ANNE PERRY – Brunswick Gardens. Inspector Thomas Pitt & Charlotte (Ellison) Pitt #18. Columbine, hardcover, 1998. Fawcett Crest, paperback, 1999.

   When Unity Bellwood, a young woman working as a translator for prominent clergyman Ramsay Parmenter, is found dead at the foot of the staircase in the entrance hall of his house, Superintendent Thomas Pitt is assigned to investigate the delicate matter by Commissioner Cornwallis. Unity was a believer in feminism, free love and the theories of Charles Darwin and had frequent arguments with Reverend Parmenter. In fact, she had one shortly before her fatal fall and, though there were no witnesses, several people. including his wife, heard the shout “No, no … Reverend” before the body was discovered. Later it is disclosed that she was also three months pregnant.

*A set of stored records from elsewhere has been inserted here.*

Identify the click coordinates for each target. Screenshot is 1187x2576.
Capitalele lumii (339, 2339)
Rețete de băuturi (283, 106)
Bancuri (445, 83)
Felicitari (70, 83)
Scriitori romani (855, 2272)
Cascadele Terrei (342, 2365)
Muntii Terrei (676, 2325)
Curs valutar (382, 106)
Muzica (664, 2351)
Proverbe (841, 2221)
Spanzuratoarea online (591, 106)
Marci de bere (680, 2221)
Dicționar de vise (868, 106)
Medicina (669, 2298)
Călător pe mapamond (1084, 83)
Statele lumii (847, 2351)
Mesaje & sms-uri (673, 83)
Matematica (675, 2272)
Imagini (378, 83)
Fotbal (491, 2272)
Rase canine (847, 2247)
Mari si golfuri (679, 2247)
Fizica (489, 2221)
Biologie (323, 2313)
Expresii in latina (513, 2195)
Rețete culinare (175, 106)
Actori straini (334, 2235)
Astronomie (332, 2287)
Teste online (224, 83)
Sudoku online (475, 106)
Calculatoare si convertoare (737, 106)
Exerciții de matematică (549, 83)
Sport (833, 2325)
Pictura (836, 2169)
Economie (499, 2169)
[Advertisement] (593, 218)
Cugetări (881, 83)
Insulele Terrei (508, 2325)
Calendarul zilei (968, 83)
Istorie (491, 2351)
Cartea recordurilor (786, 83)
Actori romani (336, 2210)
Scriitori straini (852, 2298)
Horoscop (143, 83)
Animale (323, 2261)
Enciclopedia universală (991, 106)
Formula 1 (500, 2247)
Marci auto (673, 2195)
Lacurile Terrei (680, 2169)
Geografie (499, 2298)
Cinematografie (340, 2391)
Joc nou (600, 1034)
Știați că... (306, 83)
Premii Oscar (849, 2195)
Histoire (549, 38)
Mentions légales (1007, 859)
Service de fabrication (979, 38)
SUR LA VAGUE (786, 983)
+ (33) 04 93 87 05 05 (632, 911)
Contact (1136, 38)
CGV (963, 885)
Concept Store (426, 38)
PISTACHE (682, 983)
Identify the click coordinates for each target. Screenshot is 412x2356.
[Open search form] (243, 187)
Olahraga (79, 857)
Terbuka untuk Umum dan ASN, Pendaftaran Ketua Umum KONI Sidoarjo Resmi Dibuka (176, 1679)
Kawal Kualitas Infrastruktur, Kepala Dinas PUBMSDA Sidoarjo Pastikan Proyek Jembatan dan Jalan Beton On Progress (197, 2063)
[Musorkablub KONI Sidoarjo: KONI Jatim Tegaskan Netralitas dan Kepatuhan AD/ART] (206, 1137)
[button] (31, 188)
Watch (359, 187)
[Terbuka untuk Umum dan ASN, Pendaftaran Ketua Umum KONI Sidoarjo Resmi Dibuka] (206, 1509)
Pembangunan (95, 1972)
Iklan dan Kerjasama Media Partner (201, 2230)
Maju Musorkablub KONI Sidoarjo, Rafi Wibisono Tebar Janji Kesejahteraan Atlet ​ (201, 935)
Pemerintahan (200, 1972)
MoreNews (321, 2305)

   Living in the house, besides the servants, were Parmenter’s two grown daughters, his son Mallory, a recent convert to Catholicism who planned to leave shortly to study for the priesthood and his curate. To his great surprise Thomas discovers that the curate is his erstwhile brother-in-law Dominic Corde. Corde was married to Thomas’ wife’s sister Sara, who was one of the Cater Street Hangman’s victims, whose murders Thomas was investigating when he met Charlotte. At that time Corde was a womanizer, and Charlotte had a secret crush an him. Has his character changed so completely in the intervening years? Thomas soon concludes that the murderer must be one of the three men in the house. But it isn’t until another death takes place and Charlotte helps that he is able to come up with the solution.

   Though well written and with credible characters the book suffers from being t-o-o l-o-n-g at over four hundred pages. And, since it’s rather easy to spot the killer there isn’t enough suspense to sustain its length. The tacked on romance at the end doesn’t help much either.

— Reprinted from The Hound of Dr. Johnson #19, May 2002.